Benjamin Moses: So one of the interesting things that they talk about, so if you look at the hype cycle I think we're past some of the misinformation, not in misinformation, but the overall hype of, "Hey, this is a cool idea." We're starting to see a little more traction towards that and one evidence is startups are getting more money. Obviously, startup can be propped up and then fail at some point they're startups for a reason. But as the companies get more money then that shows a little more positive direction, the getting business and people are interested in what they're doing. So one company who raised 207 million in they're last round, which is that's no joke for producing houses. And connected with that there's a San Francisco company that's pushing more carbon neutral construction.
So there's been a huge discussion obviously related to positively affecting the environment. And construction is not the best industry in terms of minimizing their waste and their carbon footprint. That's one thing I was very interested in seeing when they're building my house in terms of, I went to this construction site a few times and for the most part they did a lot of stuff offsite, and then brought in the structure and then they assembled there. But if you look at all the waste that goes on after that, it's just tons and tons and tons of waste, even in just the framework of the base construction of the house, where you could theoretically just build it somewhere else, minimize that waste.
Stephen LaMarca: How many of those big dumpster loads did you guys have to?
Benjamin Moses: Tons. Tons. I thought that was very interesting.
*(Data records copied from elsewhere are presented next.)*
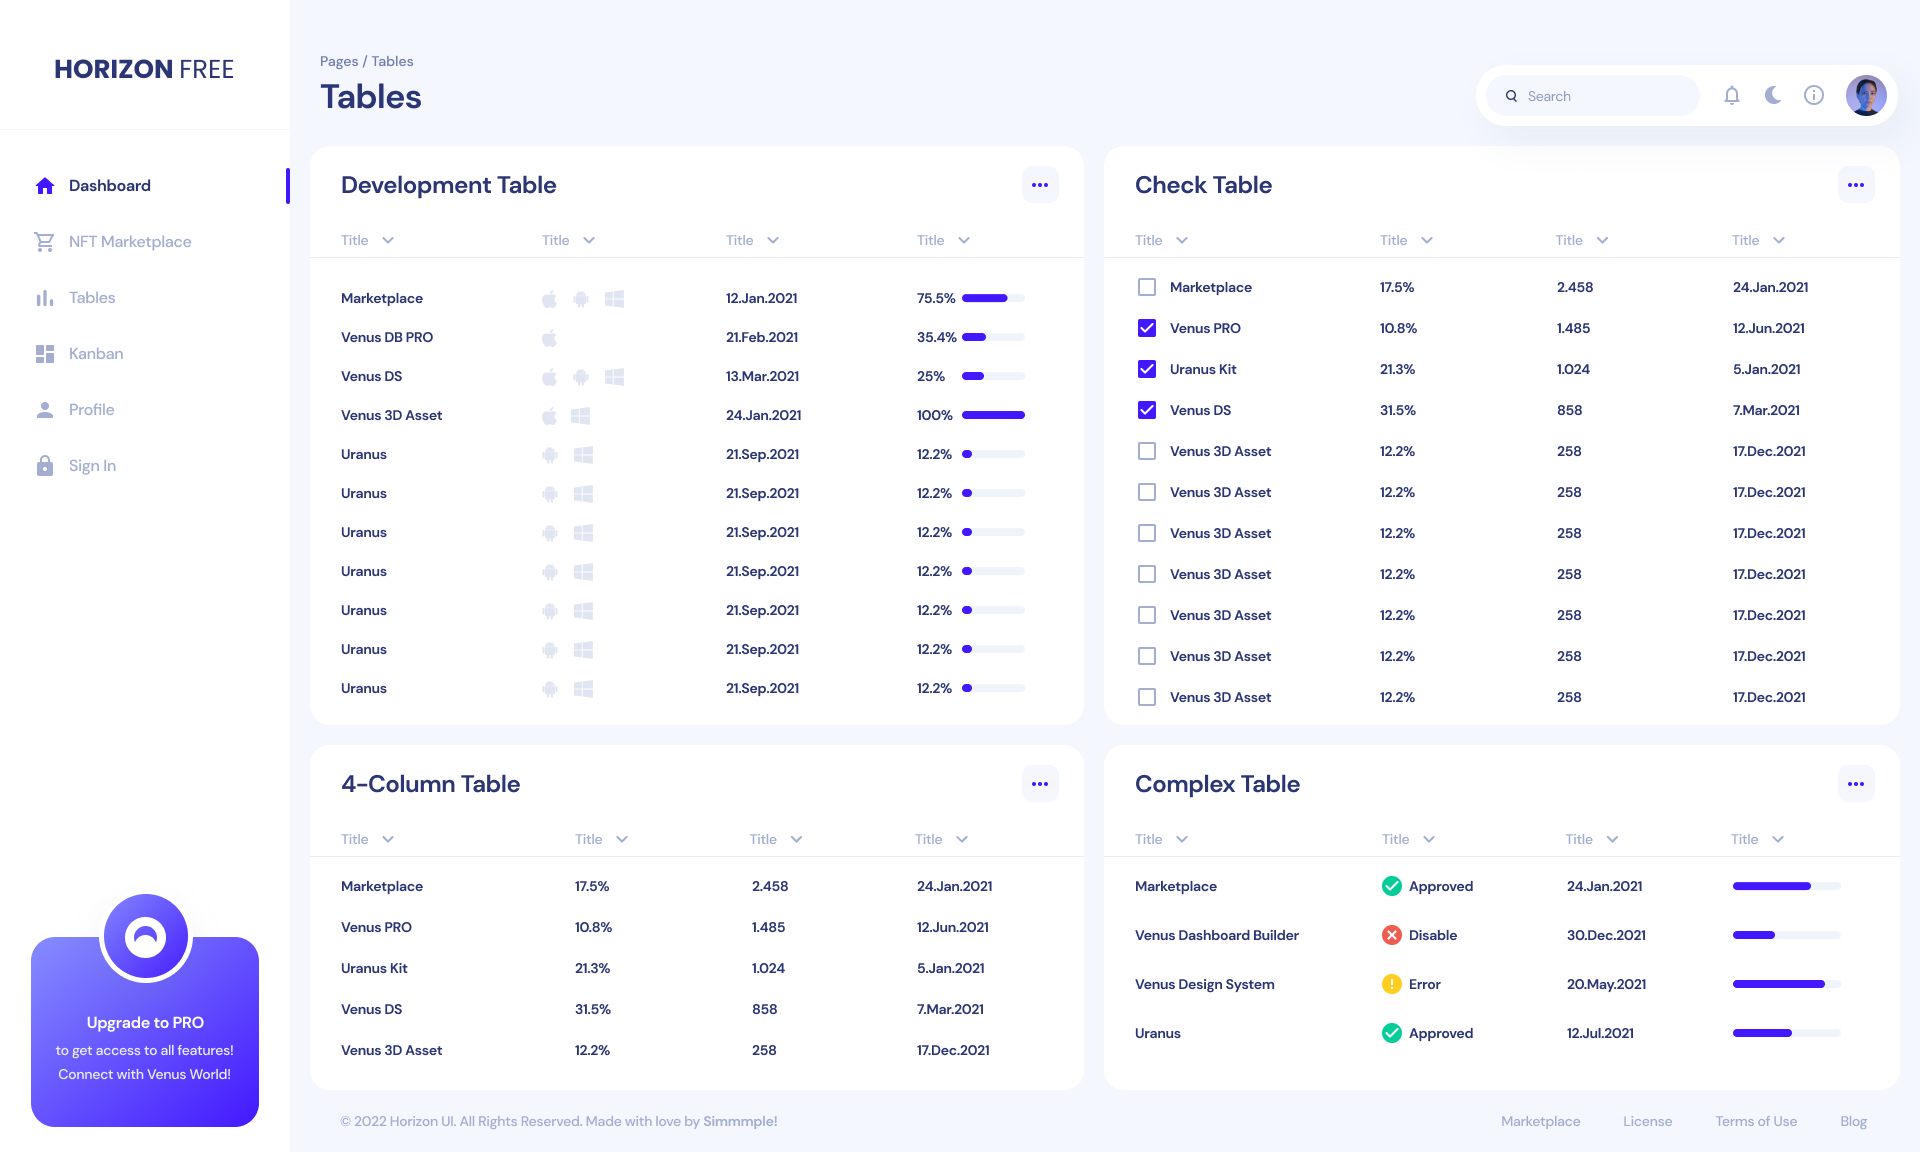Open Complex Table three-dot menu
The width and height of the screenshot is (1920, 1152).
1856,784
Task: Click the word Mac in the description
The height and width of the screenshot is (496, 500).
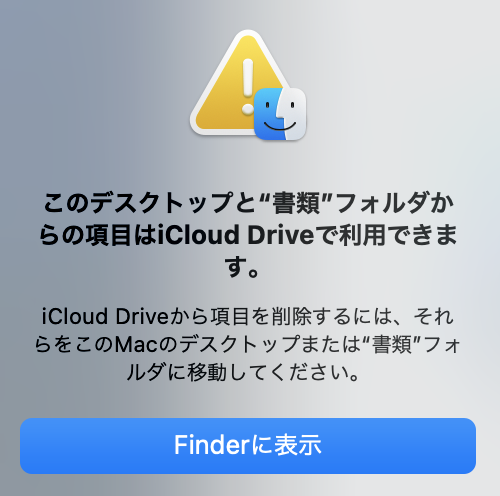Action: tap(136, 345)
Stephen LaMarca: And then on top of that you have all the neighbors that will throw stuff into the dumpster too it's like, "I'm paying for this. Thank you."
Benjamin Moses: There's so many community emails about not doing that.
Stephen LaMarca: I can imagine.
Benjamin Moses: Being an HOA is not fun.
Stephen LaMarca: Don't you buy a house to get... I thought you bought a house to get out of paying rent.
Benjamin Moses: So the other or the last point that they all talk about is they have a small community in Palm Springs, 15 unit neighbor.
Stephen LaMarca: Yes. I saw that one.
Benjamin Moses: Which is cool, it's was 15 unit.
Stephen LaMarca: Fifteen's a lot.
Benjamin Moses: But they're talking about how they included solar panels and batteries and raising their carbon neutrality even further, not just in the construction, but in the out years of after they produce the house. To be fair you could build that in in the cost of a stick and nail house. But I thought it was very interesting that they're able to design these features into their house also.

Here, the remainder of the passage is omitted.